本発明の吸水性樹脂の粒度(粒度分布、質量平均粒子径(D50)、粒度分布の対数標準偏差(σζ))は、米国特許第7638570号のカラム27、28に記載された「(3) Mass−Average Particle Diameter (D50) and Logarithmic Standard Deviation (σζ) of Particle Diameter Distribution」に準拠して測定した。
本発明の吸水性樹脂のExt(水可溶分)は、EDANA法(ERT470.2−02)に準拠して測定した。

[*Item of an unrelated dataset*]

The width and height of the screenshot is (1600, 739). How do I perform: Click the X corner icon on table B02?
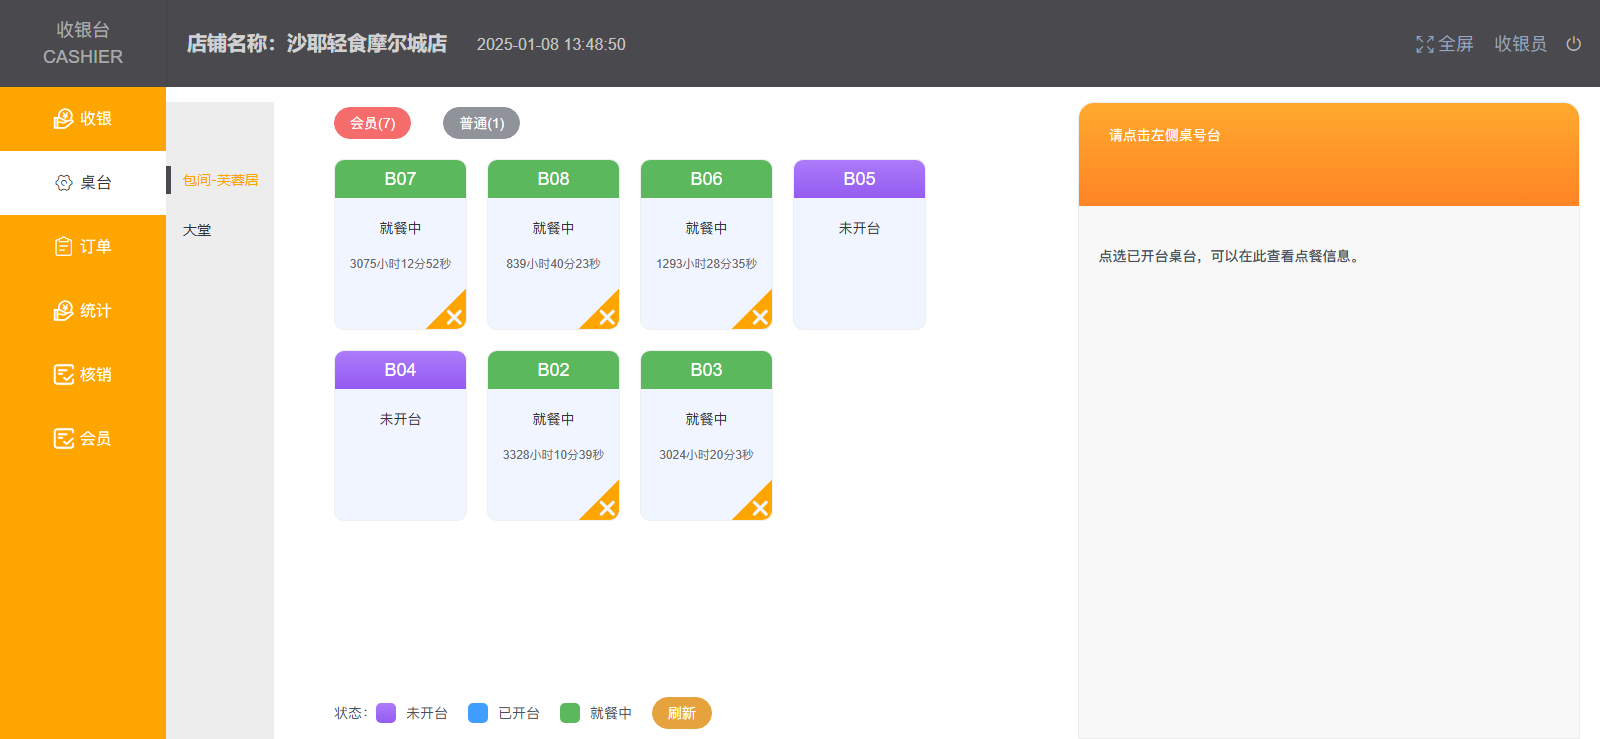click(606, 508)
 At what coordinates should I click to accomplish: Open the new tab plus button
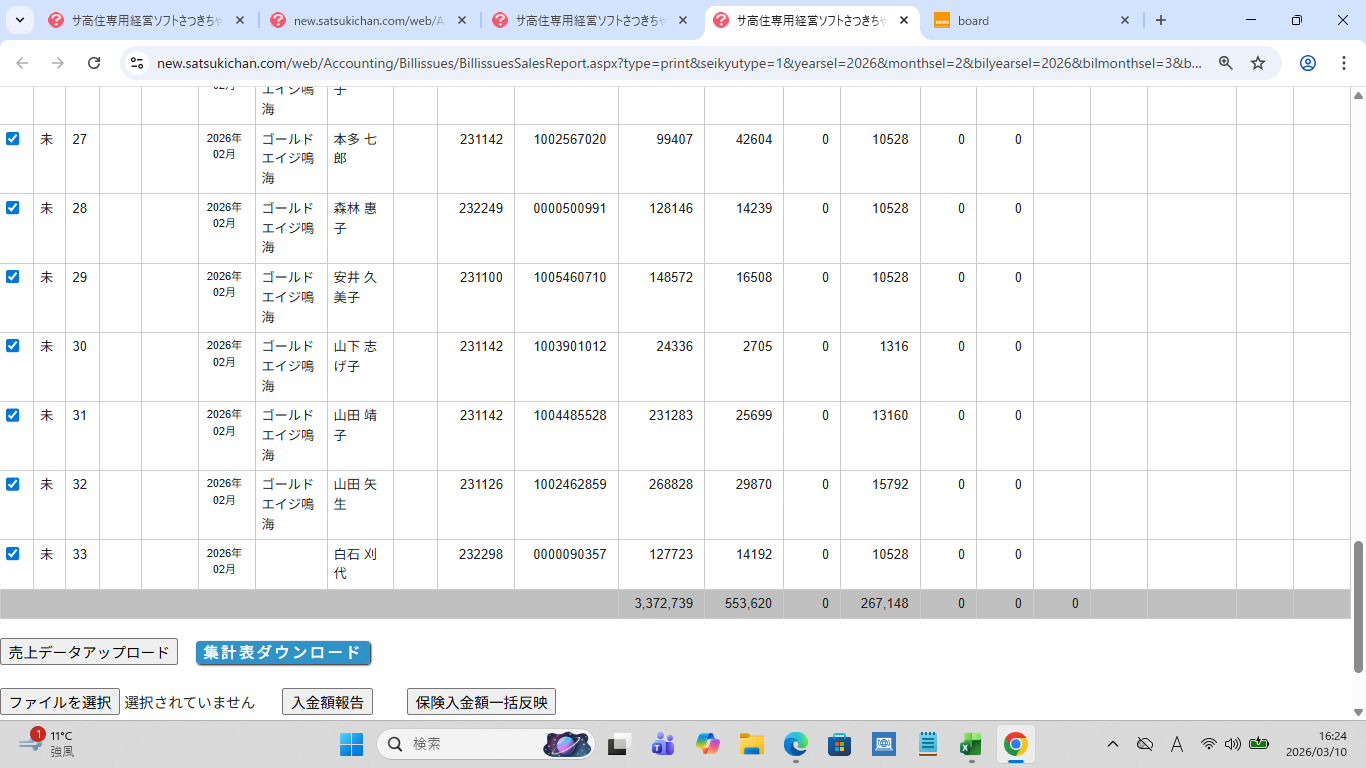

本発明の吸水性樹脂の含水率は、EDANA法(ERT430.2−02)に準拠して測定した。なお、本発明においては、試料量を1.0g、乾燥温度を180℃にそれぞれ変更して測定した。
本発明の吸水性樹脂の残存モノマーは、EDANA法(ERT410.2−02)に準拠して測定した。
本発明の吸水性樹脂のSFC(生理食塩水流れ誘導性)は、米国特許第5669894号に開示された測定方法に準拠して測定した。
本発明の吸水性樹脂のFSR(吸水速度)は、国際公開第2009/016055号に開示された測定方法に準拠して測定した。
Claims (4)
- 非化石原料から得られるバイオプロパンを下記(1)又は(2)の少なくとも一つを含む脱水素反応によりバイオプロピレンに変換する工程、
(1)バイオプロパン中の硫黄、リン及び窒素を含む化合物を除去する工程
(2)炭素数2以下の化合物を含み、硫黄、リン及び窒素を含まない排出ガスを希釈ガスとして用いる工程、
上記工程を経て得られるバイオプロピレンの接触気相酸化において、下記(3)又は(4)の少なくとも一つを含む酸化反応によりバイオアクリル酸に変換する工程、
(3)空気中の酸素濃縮工程
(4)廃ガス燃焼工程、
上記工程を経て得られるバイオアクリル酸を含む、アクリル酸による単量体水溶液の調整工程、上記単量体水溶液の重合工程、重合後の乾燥工程、
を含む、吸水性樹脂の製造方法。 - 非化石原料由来のプロパン及び化石原料由来のプロパンとの混合物からアクリル酸を得る、請求項1に記載の製造方法。
- アクリル酸の生産量が1000t/y以上である、請求項2に記載の製造方法。
- バイオプロパンが天然物グリセリド由来である、請求項1〜3の何れか1項に記載の製造方法。